PROVIDED INFORMATION:
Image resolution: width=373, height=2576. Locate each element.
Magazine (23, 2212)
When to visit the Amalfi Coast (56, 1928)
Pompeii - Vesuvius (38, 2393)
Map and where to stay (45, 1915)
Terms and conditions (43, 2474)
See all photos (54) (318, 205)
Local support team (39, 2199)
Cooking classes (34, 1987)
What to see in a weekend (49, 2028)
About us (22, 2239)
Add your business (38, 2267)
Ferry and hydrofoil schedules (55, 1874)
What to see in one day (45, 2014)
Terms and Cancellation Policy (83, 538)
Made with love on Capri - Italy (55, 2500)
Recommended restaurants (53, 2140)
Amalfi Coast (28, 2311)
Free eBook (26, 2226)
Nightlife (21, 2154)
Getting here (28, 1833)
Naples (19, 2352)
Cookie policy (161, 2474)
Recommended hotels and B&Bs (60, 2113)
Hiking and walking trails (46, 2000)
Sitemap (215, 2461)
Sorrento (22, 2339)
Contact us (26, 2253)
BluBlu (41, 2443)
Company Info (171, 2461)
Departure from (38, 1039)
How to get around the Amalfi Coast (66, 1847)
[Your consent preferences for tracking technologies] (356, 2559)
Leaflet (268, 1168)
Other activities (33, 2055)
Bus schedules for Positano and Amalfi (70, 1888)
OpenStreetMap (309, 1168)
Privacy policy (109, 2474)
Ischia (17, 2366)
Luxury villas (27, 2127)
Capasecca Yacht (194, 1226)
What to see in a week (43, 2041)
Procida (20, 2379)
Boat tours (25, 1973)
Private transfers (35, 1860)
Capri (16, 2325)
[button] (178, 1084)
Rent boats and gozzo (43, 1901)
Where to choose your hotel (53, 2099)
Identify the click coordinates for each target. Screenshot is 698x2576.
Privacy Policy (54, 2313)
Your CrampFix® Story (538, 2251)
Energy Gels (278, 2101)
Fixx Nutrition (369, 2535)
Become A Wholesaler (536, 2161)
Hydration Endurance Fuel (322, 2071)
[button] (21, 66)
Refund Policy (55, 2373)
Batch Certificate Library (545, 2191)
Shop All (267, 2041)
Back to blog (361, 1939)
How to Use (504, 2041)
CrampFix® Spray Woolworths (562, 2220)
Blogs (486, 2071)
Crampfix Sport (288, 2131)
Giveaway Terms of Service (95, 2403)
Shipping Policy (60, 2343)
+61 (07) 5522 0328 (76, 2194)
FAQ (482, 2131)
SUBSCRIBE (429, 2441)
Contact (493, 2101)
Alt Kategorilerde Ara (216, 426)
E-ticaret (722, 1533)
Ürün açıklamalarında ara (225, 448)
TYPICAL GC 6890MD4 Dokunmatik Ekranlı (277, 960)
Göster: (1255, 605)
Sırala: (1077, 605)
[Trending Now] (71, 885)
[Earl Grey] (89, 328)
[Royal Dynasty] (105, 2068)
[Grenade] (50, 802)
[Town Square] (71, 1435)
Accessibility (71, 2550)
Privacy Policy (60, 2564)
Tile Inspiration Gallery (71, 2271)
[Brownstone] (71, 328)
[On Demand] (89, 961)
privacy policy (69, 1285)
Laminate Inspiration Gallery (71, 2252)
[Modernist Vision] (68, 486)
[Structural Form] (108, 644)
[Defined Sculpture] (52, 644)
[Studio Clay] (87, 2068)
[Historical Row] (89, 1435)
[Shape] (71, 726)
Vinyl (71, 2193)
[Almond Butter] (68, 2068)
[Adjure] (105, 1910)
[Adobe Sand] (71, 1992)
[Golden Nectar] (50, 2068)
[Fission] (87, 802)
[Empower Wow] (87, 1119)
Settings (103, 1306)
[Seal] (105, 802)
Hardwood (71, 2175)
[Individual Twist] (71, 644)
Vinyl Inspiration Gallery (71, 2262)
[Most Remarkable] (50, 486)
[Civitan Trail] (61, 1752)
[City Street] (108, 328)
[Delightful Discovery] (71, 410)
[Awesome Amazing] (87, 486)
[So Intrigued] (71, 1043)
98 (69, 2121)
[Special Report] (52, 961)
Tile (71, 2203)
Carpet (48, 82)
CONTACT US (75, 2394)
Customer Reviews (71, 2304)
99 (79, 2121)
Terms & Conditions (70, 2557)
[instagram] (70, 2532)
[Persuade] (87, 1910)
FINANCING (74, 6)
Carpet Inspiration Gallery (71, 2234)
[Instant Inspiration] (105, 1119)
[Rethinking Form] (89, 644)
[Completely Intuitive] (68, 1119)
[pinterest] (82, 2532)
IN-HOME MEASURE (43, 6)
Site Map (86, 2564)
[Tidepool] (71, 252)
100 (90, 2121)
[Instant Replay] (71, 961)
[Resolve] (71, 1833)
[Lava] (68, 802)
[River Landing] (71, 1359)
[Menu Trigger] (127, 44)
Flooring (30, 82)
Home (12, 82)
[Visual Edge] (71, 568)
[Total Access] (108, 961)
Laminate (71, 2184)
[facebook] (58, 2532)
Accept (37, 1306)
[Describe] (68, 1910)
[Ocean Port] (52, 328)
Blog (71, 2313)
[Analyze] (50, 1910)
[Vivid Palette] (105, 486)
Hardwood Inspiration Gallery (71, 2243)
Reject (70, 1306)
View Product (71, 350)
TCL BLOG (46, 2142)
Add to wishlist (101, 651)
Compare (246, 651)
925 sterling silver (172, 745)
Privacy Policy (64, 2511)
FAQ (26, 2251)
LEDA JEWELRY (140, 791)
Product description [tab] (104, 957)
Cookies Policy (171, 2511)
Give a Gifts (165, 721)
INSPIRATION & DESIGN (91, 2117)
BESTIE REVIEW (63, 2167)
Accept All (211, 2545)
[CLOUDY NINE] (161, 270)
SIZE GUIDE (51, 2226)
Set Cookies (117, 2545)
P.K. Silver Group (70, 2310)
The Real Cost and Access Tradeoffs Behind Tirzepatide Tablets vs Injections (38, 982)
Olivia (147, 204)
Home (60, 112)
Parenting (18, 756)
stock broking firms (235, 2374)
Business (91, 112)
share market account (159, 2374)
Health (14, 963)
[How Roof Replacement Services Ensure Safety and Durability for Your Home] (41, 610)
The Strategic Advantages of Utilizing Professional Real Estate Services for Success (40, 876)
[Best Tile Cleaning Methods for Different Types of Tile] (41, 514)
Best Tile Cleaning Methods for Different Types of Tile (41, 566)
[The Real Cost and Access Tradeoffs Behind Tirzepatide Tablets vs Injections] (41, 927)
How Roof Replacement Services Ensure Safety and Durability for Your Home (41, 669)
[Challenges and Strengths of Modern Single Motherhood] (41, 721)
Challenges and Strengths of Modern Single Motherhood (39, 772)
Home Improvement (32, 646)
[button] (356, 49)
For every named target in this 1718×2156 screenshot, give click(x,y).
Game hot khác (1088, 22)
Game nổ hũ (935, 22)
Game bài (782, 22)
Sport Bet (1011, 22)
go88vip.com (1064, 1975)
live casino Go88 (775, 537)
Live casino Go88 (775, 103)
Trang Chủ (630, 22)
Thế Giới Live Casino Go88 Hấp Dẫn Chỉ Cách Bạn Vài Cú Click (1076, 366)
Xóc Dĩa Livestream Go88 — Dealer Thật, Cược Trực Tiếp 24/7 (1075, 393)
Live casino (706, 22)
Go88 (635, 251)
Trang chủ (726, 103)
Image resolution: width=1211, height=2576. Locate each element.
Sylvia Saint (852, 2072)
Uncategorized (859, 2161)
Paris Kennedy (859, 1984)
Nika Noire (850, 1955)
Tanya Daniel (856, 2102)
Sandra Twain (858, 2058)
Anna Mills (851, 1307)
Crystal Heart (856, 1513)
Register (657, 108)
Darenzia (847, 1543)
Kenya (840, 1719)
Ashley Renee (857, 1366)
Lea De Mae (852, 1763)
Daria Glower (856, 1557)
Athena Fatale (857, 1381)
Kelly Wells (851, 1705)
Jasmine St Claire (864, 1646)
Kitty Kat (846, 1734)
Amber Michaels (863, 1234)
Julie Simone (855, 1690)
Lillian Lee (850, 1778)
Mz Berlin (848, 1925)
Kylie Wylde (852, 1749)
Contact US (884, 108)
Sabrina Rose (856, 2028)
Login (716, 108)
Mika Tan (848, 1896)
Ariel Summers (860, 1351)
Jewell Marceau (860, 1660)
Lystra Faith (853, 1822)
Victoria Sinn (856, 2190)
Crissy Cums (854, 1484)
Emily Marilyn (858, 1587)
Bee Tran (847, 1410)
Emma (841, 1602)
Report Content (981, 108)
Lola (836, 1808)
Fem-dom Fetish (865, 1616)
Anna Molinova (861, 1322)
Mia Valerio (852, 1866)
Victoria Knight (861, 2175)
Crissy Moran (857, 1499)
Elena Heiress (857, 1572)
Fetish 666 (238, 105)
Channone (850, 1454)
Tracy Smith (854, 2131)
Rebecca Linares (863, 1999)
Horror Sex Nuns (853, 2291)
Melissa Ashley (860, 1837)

WHAT IS BEING ASKED: Copy word for word the stretch of entries above from the line that has "Göster: (1255, 605)" through the line that has "[Structural Form] (108, 644)", both ends included, and nothing outside it.

TASK SOLUTION:
Göster: (1255, 605)
Sırala: (1077, 605)
[Trending Now] (71, 885)
[Earl Grey] (89, 328)
[Royal Dynasty] (105, 2068)
[Grenade] (50, 802)
[Town Square] (71, 1435)
Accessibility (71, 2550)
Privacy Policy (60, 2564)
Tile Inspiration Gallery (71, 2271)
[Brownstone] (71, 328)
[On Demand] (89, 961)
privacy policy (69, 1285)
Laminate Inspiration Gallery (71, 2252)
[Modernist Vision] (68, 486)
[Structural Form] (108, 644)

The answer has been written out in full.